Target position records
(begin)

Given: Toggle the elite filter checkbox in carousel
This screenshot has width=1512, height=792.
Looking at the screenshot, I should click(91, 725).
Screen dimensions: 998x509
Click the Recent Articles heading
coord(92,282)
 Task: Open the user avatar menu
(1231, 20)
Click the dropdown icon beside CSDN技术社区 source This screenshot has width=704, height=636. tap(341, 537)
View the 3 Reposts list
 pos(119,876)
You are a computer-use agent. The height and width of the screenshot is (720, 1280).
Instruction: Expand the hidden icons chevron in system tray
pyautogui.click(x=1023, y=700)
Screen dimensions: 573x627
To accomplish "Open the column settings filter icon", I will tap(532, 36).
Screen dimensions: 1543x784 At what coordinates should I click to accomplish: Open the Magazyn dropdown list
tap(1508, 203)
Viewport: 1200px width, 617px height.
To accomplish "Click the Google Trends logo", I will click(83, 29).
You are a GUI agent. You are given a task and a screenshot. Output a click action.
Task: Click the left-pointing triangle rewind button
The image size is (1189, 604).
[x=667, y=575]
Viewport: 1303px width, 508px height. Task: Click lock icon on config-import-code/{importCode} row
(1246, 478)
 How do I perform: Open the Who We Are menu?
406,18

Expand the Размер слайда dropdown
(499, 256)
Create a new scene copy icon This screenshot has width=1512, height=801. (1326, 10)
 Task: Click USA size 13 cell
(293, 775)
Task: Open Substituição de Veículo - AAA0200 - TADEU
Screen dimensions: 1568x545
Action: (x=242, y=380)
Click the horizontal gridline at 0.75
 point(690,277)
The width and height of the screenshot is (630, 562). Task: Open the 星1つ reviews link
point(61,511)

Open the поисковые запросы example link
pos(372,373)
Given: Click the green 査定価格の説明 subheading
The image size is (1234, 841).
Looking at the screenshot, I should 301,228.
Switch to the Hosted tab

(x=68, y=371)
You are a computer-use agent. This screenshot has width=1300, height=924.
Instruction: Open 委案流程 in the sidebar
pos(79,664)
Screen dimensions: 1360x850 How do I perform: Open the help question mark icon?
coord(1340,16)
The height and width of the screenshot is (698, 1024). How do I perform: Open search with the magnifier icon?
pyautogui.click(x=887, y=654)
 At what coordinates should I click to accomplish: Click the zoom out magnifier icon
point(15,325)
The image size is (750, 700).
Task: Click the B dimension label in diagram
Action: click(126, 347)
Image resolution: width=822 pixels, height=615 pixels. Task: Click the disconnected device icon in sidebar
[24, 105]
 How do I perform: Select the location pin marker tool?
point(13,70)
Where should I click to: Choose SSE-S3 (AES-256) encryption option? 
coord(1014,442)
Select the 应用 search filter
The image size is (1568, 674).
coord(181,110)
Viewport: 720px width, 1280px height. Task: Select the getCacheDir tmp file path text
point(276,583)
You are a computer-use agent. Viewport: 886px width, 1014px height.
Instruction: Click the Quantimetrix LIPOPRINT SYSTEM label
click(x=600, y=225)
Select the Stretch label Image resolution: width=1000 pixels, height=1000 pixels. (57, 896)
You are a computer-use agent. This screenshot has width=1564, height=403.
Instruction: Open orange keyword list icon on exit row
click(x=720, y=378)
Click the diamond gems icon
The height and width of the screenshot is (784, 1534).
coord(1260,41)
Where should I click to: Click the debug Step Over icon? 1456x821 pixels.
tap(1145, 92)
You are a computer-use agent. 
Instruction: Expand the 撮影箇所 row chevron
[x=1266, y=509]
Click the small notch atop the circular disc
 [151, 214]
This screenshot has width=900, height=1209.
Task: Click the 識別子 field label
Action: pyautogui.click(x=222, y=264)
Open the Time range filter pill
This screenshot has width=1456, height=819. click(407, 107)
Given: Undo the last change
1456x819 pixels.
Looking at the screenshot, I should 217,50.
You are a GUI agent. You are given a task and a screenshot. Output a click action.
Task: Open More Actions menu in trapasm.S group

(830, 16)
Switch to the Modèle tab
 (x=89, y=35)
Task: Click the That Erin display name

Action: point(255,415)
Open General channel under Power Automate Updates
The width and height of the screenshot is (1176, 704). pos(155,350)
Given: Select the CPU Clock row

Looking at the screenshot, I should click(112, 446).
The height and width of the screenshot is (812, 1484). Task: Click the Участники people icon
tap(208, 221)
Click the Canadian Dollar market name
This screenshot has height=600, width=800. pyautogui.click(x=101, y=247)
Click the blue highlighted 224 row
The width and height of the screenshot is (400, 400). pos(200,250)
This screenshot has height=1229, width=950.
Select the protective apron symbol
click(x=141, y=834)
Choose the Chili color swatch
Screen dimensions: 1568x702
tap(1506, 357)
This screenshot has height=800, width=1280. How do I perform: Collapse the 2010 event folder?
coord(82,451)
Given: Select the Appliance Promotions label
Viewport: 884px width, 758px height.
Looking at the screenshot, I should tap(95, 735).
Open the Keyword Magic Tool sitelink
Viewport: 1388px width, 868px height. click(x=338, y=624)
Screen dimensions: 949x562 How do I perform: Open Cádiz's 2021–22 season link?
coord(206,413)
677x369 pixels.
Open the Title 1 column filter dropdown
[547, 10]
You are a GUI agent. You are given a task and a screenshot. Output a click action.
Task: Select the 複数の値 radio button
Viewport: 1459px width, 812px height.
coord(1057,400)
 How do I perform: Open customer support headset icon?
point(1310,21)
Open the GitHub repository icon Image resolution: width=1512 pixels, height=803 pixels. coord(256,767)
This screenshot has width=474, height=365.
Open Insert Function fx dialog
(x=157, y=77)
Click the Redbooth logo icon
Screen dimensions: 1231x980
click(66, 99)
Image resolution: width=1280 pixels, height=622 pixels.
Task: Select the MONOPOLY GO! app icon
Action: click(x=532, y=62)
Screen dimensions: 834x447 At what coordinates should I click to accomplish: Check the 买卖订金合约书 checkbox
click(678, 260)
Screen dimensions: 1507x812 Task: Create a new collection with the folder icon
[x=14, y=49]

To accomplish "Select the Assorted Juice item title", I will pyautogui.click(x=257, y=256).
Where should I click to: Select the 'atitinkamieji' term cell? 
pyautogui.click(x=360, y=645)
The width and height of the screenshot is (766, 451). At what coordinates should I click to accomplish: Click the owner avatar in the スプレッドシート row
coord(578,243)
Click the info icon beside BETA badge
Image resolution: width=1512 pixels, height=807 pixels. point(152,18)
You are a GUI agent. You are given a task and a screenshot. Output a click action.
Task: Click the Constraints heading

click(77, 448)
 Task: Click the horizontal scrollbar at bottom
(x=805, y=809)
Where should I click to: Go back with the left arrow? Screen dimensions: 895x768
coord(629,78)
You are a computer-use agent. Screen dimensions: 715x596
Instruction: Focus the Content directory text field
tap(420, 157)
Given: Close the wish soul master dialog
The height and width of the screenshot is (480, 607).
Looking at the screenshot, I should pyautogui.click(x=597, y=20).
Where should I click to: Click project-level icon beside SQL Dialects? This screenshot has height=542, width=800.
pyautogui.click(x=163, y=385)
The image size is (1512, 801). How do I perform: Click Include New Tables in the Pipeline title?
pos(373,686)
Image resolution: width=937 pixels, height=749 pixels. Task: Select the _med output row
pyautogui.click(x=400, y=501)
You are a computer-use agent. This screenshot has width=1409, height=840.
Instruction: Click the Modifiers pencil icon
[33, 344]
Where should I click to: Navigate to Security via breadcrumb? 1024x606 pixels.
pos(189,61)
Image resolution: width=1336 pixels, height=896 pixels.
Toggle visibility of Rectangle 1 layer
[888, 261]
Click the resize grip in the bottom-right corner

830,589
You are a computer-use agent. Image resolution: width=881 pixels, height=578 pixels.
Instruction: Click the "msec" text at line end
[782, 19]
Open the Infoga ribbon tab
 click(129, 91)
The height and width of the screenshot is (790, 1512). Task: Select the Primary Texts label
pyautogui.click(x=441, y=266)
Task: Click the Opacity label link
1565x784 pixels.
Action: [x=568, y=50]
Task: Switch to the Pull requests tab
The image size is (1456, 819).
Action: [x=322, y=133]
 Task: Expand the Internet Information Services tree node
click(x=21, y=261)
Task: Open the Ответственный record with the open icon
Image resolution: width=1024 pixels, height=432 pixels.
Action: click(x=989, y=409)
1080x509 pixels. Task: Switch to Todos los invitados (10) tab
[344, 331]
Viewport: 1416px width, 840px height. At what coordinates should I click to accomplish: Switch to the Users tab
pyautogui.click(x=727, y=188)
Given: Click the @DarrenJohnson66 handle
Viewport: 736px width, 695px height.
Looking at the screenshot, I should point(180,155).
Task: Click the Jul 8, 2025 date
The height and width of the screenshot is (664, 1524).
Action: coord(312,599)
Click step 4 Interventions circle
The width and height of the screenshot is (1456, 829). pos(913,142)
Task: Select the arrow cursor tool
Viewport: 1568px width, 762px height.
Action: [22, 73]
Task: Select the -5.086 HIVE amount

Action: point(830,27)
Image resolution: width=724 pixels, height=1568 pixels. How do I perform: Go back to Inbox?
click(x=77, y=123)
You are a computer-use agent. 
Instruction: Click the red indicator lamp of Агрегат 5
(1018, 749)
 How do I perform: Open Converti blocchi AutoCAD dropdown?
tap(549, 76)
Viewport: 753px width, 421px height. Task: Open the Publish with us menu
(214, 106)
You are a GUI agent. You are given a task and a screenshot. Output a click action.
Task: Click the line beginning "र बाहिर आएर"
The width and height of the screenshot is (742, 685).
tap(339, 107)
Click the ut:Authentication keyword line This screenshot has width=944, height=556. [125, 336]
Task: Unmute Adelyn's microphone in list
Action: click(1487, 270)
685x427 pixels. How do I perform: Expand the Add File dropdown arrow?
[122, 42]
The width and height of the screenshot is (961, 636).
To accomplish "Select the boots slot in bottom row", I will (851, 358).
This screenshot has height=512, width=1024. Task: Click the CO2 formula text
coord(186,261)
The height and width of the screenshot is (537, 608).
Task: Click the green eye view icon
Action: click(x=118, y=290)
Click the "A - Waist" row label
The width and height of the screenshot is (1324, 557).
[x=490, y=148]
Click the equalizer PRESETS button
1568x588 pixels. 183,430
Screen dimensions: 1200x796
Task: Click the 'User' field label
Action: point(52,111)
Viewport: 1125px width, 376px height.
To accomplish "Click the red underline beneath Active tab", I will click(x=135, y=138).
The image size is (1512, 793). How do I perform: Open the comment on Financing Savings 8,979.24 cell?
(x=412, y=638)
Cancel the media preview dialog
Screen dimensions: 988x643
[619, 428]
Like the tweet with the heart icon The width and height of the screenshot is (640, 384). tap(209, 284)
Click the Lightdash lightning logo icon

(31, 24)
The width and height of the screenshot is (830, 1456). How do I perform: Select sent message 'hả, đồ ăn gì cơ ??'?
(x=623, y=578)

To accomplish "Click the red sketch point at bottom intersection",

(end)

**TASK DIRECTIONS:** Rewrite the rows between the line holding "Click the horizontal gridline at 0.75" and the line holding "coord(181,110)", inclusive, swapping "magnifier" for "magnifying glass" and leaving everything else unchanged.

**EXERCISE RESULT:**
Click the horizontal gridline at 0.75
 point(690,277)
The width and height of the screenshot is (630, 562). Task: Open the 星1つ reviews link
point(61,511)

Open the поисковые запросы example link
pos(372,373)
Given: Click the green 査定価格の説明 subheading
The image size is (1234, 841).
Looking at the screenshot, I should 301,228.
Switch to the Hosted tab

(x=68, y=371)
You are a computer-use agent. This screenshot has width=1300, height=924.
Instruction: Open 委案流程 in the sidebar
pos(79,664)
Screen dimensions: 1360x850 How do I perform: Open the help question mark icon?
coord(1340,16)
The height and width of the screenshot is (698, 1024). How do I perform: Open search with the magnifying glass icon?
pyautogui.click(x=887, y=654)
 At what coordinates should I click to accomplish: Click the zoom out magnifying glass icon
point(15,325)
The image size is (750, 700).
Task: Click the B dimension label in diagram
Action: click(126, 347)
Image resolution: width=822 pixels, height=615 pixels. Task: Click the disconnected device icon in sidebar
[24, 105]
 How do I perform: Select the location pin marker tool?
point(13,70)
Where should I click to: Choose SSE-S3 (AES-256) encryption option? 
coord(1014,442)
Select the 应用 search filter
The image size is (1568, 674).
coord(181,110)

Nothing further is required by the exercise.